Miami lined up with tight end Dion Sims (80) on the left side of the offensive line, running back Lamar Miller (26) in the backfield, wide receiver Mike Wallace (11 - not pictured) on the left side, and receivers Brian Hartline (82 - not pictured) and Landry (14 - not pictured) on the right. The defense responded with linebackers Mason Foster (59) and Lavonte David (54) in the box. Defensive end Adrian Clayborn (94) is spread wide on the defensive left, which will ultimately play right into Miami's scheme. Leonard Johnson (29 - not pictured) is lined up over Landry, who is in the slot just out of the frame.
At the snap, Landry and Hartline begin running parallel slant routes, while Wallace looks to draw his coverage with a double move up the field. In the backfield, what makes this play effective is a great play action fake from Tannehill, a fake that Miller sells well. That move freezes both linebackers, and draws Johnson off his coverage of Landry to try to fill the giant hole in the defensive line left from Clayborn's positioning out wide.
Changing views of the play to the endzone camera, the gap in the defense that draws Johnson's attention is clearly visible. Tannehill's fake pulls in Johnson, as well as Foster and David.
As Tannehill pulls up the ball for the quick pass, Johnson is realizing it was a fake, but by then, Landry is wide open. Tannehill's quick decision on where to go with the ball after the fake ensured Landry had the chance to make the catch and keep moving up field.
Switching views again, the incorrect read from the two linebackers and Johnson is obvious, as they all start trying to backpedal off of the line of scrimmage.
Tannehill's throw clears just over David's hands and to Landry, who is wide open in the middle of the field.

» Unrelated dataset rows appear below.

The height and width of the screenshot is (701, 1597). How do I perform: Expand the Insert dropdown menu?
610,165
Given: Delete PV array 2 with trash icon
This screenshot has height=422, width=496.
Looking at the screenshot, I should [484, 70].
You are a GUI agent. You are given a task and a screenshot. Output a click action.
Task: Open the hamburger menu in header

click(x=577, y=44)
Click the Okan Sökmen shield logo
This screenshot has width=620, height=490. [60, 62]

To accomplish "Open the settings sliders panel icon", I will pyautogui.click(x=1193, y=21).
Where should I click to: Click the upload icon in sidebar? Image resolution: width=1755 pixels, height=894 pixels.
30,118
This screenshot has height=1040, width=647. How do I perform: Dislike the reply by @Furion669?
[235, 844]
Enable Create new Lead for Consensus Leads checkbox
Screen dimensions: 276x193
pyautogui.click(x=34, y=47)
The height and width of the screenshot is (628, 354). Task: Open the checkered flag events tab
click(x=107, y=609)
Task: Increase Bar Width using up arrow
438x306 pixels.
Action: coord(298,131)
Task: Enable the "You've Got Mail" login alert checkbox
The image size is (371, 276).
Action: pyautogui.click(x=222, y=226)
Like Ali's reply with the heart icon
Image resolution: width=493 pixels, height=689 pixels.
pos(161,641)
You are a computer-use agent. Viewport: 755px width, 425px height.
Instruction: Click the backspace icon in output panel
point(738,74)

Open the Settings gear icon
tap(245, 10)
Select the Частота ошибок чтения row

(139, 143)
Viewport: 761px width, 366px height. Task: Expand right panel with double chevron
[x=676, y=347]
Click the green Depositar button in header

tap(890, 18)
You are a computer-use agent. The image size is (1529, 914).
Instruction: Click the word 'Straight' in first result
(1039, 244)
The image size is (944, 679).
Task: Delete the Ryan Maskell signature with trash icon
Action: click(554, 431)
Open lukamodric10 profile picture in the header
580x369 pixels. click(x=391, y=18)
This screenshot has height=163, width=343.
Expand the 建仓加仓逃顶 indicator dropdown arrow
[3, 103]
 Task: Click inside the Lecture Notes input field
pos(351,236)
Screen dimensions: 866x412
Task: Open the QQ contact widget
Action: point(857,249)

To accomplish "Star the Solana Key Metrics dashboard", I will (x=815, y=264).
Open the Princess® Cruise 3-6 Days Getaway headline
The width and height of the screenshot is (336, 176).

As the ball reaches Landry, the placement is perfect, as is the catch. Tannehill put the ball directly in front of his receiver, allowing Landry to catch the ball in full stride. Landry catches the ball cleanly with his hands, not trying to use his body for the reception. He then immediately begins moving up field.
The play design, and the effective play action fake allows Landry to get the ball with a five-yard cushion, and the space to start adding yards after the catch.
Landry looks to split Mark Barron (23) and Dashon Goldson (38) as he reaches the 45-yard line. Unfortunately, they would be able to pull him down.
But not before he is able to add a couple more yards.
And, just in case you were not sure, Landry makes sure to clarify that his 26-yard catch-and-run is, in fact, good enough for another Miami Dolphins first down.